Moreover, hexadecimal uses the base-16, separated from the decimal number by **adding the subscript 16** like **D5E3 _{16 }**or

**5892**

_{16}.Also, to distinguish the hexadecimal number from a decimal number, we can use a **prefix like** “**#**” (Hash) or a “**$**” (Dollar sign).

So, the value of the hexadecimal number would look like **#FE78** or **$FE78.**

### Relationship between decimal, binary, and hexadecimal number.

As we know that the decimal number is expressed in digits from 0 to 9.

Here, the hexadecimal is already using the original decimal number from 0 to 9, but the decimal number from 10 to 15 are expressed in a letter from A to F

Let’s look into the table that depicts the relationship between decimal number, binary number, and hexadecimal number.

Decimal number | 4-bit binary number | Hexadecimal number |
---|---|---|

0 | 0000 | 0 |

1 | 0001 | 1 |

2 | 0010 | 2 |

3 | 0011 | 3 |

4 | 0100 | 4 |

5 | 0101 | 5 |

6 | 0110 | 6 |

7 | 0111 | 7 |

8 | 1000 | 8 |

9 | 1001 | 9 |

10 | 1010 | A |

11 | 1011 | B |

12 | 1100 | C |

13 | 1101 | D |

14 | 1110 | E |

15 | 1111 | F |

16 | 0001 0000 | 10 (1+0) |

17 | 0001 0001 | 11 (1+1) |

Continuing in a group of 4-bits | ||

255 | 1111 1111 | FF |

### Binary number to Hexadecimal number conversion

As we have stated in the above table, the possible value of 4-bits is denoted in hexadecimal notation.

Now, let’s take an example **1101 1100 1000 1010 _{2}**. This binary number can be converted into a hexadecimal number as

**DC8A**.

Let’s look at the process with **another example.**

Convert **10101110 _{2}** into its hexadecimal number

10101110_{2} |
|||

Group the bits into four-digit starting from right to left | |||

= | 1010 | 1110 | |

Find the equivalent decimal value of each group. | |||

= | 10 | 14 | (in Decimal) |

Convert the decimal number into a hexadecimal number | |||

= | A | E | (in Hex) |

The hexadecimal number is AE_{16} |

### Hexadecimal to binary and to decimal conversion

In this process, we must first find the binary equivalent of each hexadecimal digit and then binary number to decimal number.

Let’s convert the hexadecimal number 3FA9 into its binary equivalent and then into the decimal equivalent.

**3FA9 _{16}**

= **0011 1111 1010 1001 _{2}**

= (8192+4096+2048+1024+512+256+128+32+8+1)

= **16,297 _{10}**

### How to start counting using hexadecimal numbers?

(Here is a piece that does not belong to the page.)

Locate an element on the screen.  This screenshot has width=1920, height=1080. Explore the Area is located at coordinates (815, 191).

As we know that first counting from 0 to F is equal to 4-bits. If we further start to count that is beyond F, then we have to add another 4-bits.

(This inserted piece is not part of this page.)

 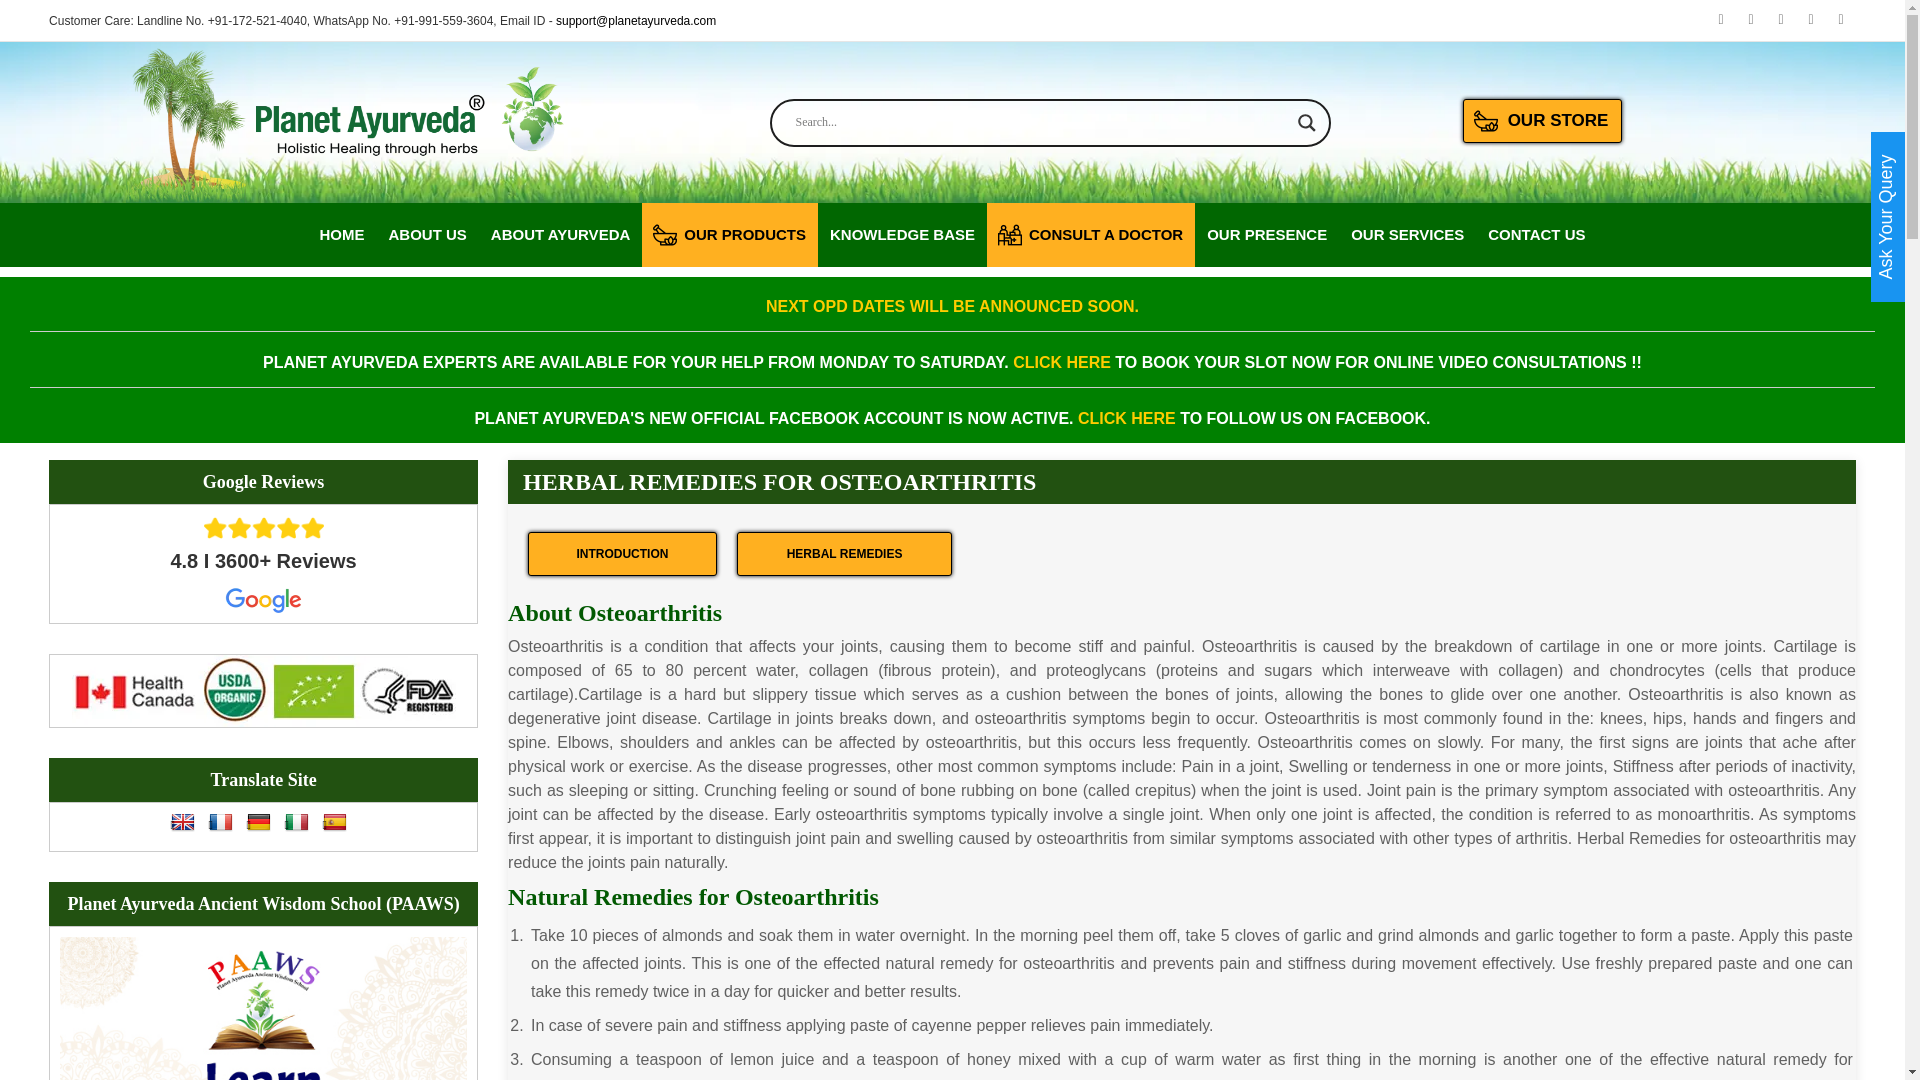 I want to click on OUR PRODUCTS, so click(x=730, y=234).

So, the first counting in a single hexadecimal digit is 0…9…A, B, C, D, E, F.

The two-digit hexadecimal counting starts with 10 (0001 0000). Here, the first digit change from 0 to F by keeping 2nd digit constant like 10,11,12,…1A,1B,..1F.

After that, we increase the second digit from 1 to 2 and change the first digit from 0 to F like 21, 22, 23,…2A,2B..2F.

Likewise, we can count two-digit hexadecimal number until we reach **FF (1111 1111)**, equivalent to **255 in decimal number**.

So, the final count in the three-digit hexadecimal number will be **FFF _{16} (4095_{10}),** and the four-digit hexadecimal number will be

**FFFF**.

_{16}(65535_{10})### Takeaway

The hexadecimal numbering system, in short, known as **hex**, is denoted with base-16 because it consists of 16 digits from 0-to-9 and A-to-F.

The hexadecimal number reduces large binary numbers into sets of 4-bit.

To convert binary to hexadecimal, we have to group four digits from right to left. After that, look for equivalent hexadecimal digits.

Moreover, the hexadecimal number is used to represent the format of Internet Protocol version 6 (IPv6).